- [Exercise requirements]: How many lines in the material contain the string "link"? Only the number is wanted.

- [Supplied records]:

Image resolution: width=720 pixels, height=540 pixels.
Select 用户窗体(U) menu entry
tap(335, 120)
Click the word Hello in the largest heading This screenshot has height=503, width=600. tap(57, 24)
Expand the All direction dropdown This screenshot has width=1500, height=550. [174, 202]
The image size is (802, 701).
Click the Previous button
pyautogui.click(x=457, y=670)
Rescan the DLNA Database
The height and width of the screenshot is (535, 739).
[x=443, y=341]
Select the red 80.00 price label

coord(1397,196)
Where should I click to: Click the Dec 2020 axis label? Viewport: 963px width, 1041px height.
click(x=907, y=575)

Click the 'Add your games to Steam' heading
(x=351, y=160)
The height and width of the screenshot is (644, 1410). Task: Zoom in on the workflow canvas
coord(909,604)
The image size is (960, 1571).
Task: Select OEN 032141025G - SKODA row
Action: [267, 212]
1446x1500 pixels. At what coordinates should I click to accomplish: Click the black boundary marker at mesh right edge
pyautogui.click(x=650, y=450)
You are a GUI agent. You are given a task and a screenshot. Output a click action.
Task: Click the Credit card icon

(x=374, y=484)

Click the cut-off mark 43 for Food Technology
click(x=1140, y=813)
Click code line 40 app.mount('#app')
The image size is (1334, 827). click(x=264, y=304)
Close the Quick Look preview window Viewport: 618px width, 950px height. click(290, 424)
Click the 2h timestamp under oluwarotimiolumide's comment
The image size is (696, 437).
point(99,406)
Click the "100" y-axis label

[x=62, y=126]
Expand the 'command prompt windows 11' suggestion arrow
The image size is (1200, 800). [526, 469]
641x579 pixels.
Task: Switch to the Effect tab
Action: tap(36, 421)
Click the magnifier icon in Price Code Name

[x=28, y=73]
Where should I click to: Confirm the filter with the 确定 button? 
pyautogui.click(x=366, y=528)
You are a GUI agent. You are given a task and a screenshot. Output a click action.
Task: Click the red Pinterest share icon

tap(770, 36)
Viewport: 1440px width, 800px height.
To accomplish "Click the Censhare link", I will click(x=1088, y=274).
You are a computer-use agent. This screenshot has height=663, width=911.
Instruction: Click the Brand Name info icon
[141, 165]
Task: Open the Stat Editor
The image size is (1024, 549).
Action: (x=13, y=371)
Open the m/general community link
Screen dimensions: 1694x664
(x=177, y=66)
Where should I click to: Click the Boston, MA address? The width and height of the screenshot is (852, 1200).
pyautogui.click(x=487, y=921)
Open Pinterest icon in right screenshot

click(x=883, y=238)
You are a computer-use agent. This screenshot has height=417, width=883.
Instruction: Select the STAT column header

- [Result]: 2